◆ **EXERCISE OBJECTIVE**: Reproduce exactly the line with "382x332 pixels. Task: Click" and every line that follows it below, up to and including the last one. Do not include pictures or anything else.

----------------------------------------

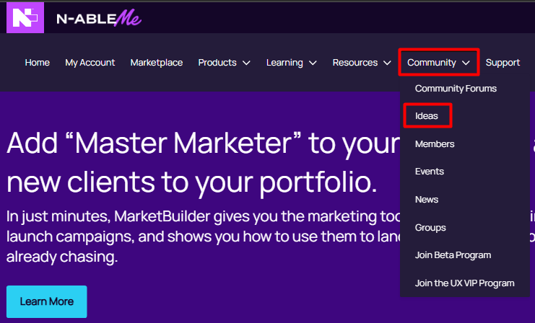535x323 pixels.
Task: Open Members from the Community menu
Action: (435, 144)
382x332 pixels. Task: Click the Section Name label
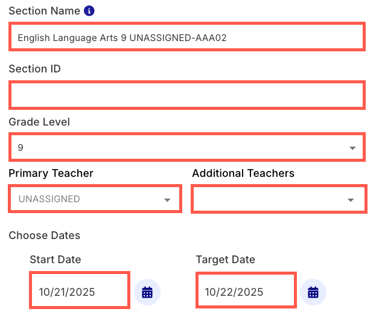(44, 11)
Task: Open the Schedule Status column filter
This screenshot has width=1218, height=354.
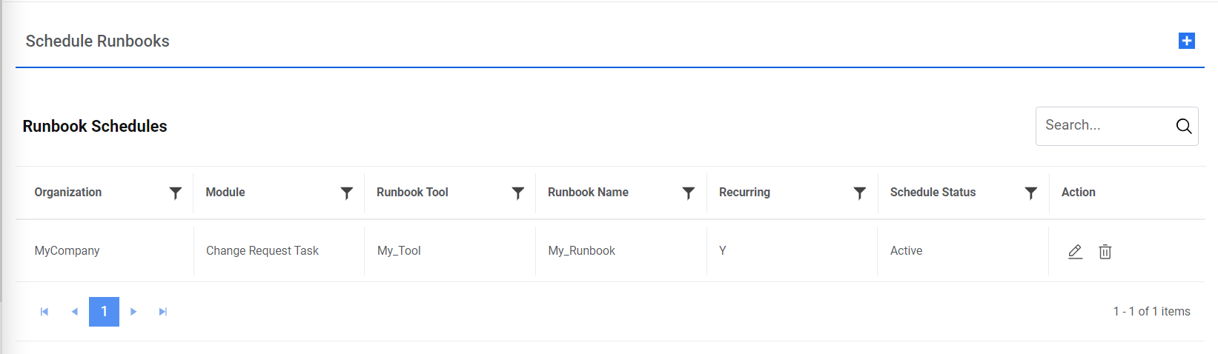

----------------------------------------

◆ **FINAL ANSWER**:
382x332 pixels. Task: Click the Section Name label
(44, 11)
Task: Open the Schedule Status column filter
This screenshot has width=1218, height=354.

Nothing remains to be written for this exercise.